As the guy who stole 155 bases in the Minor Leagues in 2012, Hamilton has attracted plenty of attention the last few years. He was a focus when he was promoted to Cincinnati last September and again in Spring Training, yet he may not be getting enough credit these days for developing into a complete player, making a difference both with his work as a leadoff man and his excellent work in center field.
Hamilton was 2-for-5 and reached base three times in Monday's series opener. He's batting .276 with 31 stolen bases, including a .304 average after he started the season in a 6-for-43 slump that began with four strikeouts on Opening Day.
"We're seeing really the evolution of a tremendous player, in my opinion," Price said. "He affects the game offensively and defensively like very few."
In a three-game series last week in Pittsburgh, Hamilton repeatedly invited hyperbole. He made great catches all over PNC Park, including one that got his chin acquainted with the wall. Hamilton got huge hits and stole bases. But he also did something that you almost never see.
With the Reds leading 3-2 in the seventh inning last Tuesday, Hamilton found himself in a 1-2 count against left-handed reliever Justin Wilson. The infielders had been in on the grass, in part because Hamilton had bunted for a single in the third inning, but second baseman Josh Harrison retreated to the dirt once Hamilton got his second strike.
Unfortunately for the Pirates, Hamilton was paying attention. He pushed a bunt past Wilson and Harrison couldn't get to it quickly enough. Hamilton then stole second and scored on a Joey Votto single.
It's fair to say the two-strike bunt got the attention of the Cubs' advance scouts.
"I've seen guys bunt with two strikes before," said Rick Renteria, the Cubs' manager. "There are guys proficient at it. You know those are confident guys."
After all, foul off the bunt attempt and you're out. But get a few of those down and you will always be in the head of the opposing teams, even when you're down to your last strike.
"He did it in Spring Training," Price said of the two-strike bunt. "It's one of those things a player like Billy needs to continue to do. He needs to show that he can do it. He needs to show our opponents and the advance scouts that he will do it, so it keeps those infielders in there. It creates a lot more opportunity. He's so fast he can still bunt with the infield in, the corner infielders in and he can also create more space for him to drive balls through the infield, with the infielders closer to him."
Hamilton got to the Cubs with a bunt on Monday. It was on a 1-1 pitch in the seventh, with two outs. Reliever Brian Schlitter fielded it cleanly and snapped off a good throw to Rizzo. But like Barney earlier, Rizzo seemed spooked by Hamilton's speed.
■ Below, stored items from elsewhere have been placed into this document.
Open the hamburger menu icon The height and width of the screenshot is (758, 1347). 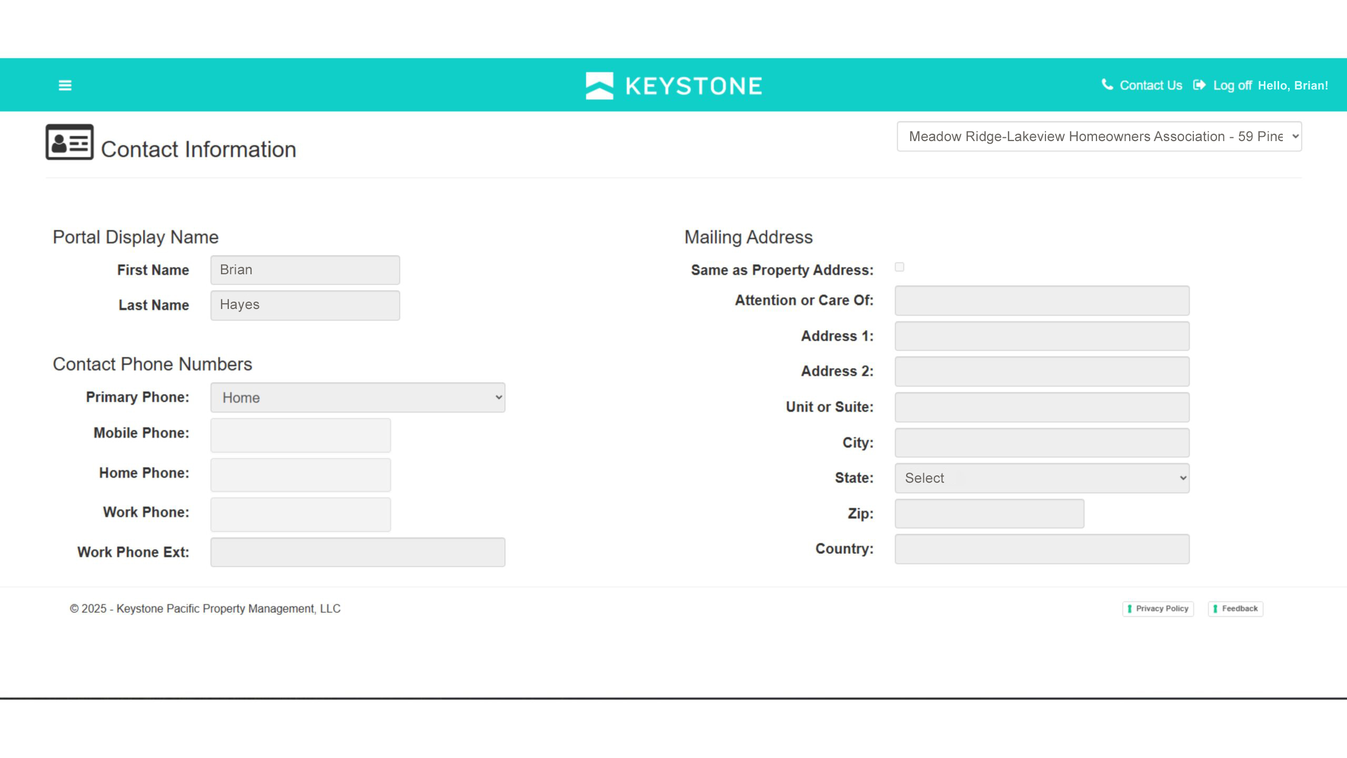pos(65,85)
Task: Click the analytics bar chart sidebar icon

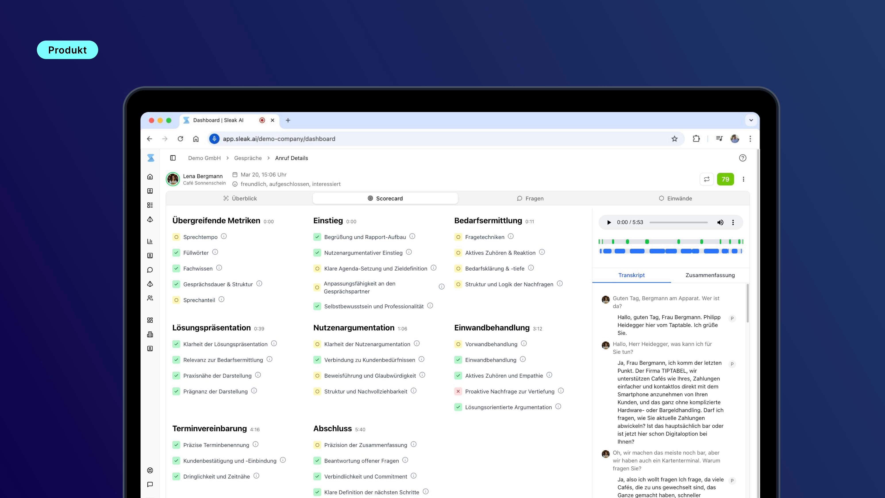Action: [150, 241]
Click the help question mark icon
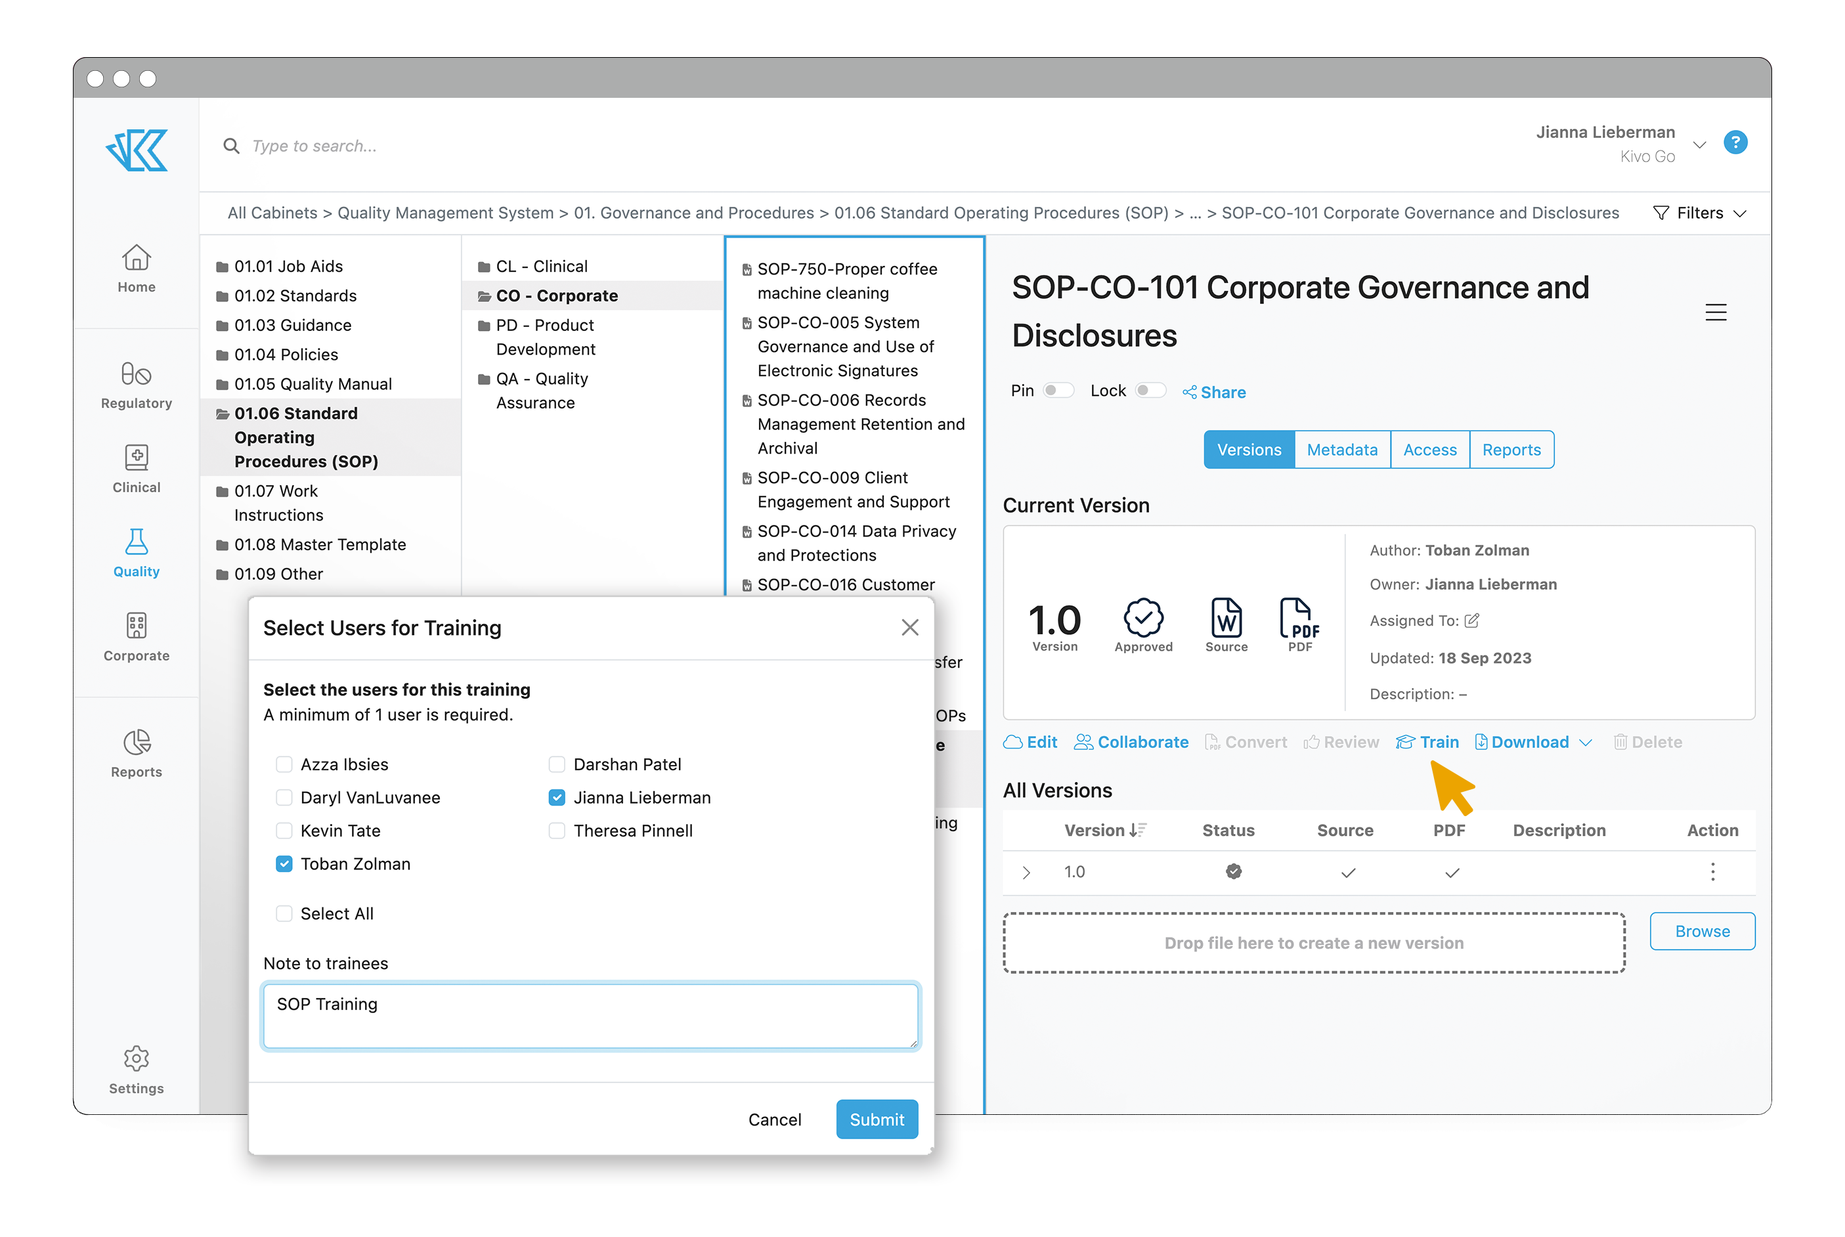Image resolution: width=1845 pixels, height=1237 pixels. click(x=1735, y=143)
He missed the throw.
The saving grace for the Cubs after this forced error was that Welington Castillo then made a quick, strong throw to catch Hamilton as he tried to steal third base. He's 31-for-40 on stolen-base attempts so far.
"He's getting on base," Renteria said before the game. "He steals second, steals third, with nobody out, he's already on third base and can score on a sac fly, a wild pitch, a base hit. It creates a lot of havoc. The thing is, you just keep him off the bases."
A shortstop through most of his Minor League career, Hamilton didn't become a center fielder until last season. He has proven to be a quick study, and he went into Monday's game ranked sixth among Major League regulars at his position in range factor and eighth in defensive WAR (0.8).
"I get to see him every day, except for the days I'm foolish enough to put him on the bench, and [he's] definitely special," Price said. "I don't see anybody else as often as I see Billy, but he's been spectacular. It doesn't surprise me at all that he's covering that type of ground. He's making the routine play and the spectacular play. He's throwing accurately and with a tremendous carry on the ball. He's been a sensational defender."
Hamilton is becoming a dangerous hitter, too.
"I'm very comfortable now," Hamilton said. "Early in the season, the first few games, I felt like I wasn't a big leaguer. I was just here to be here. Now I feel like I'm supposed to be here. I'm doing whatever I can to help the team to win. It's all about wins from now on. The confidence I have now, it's good."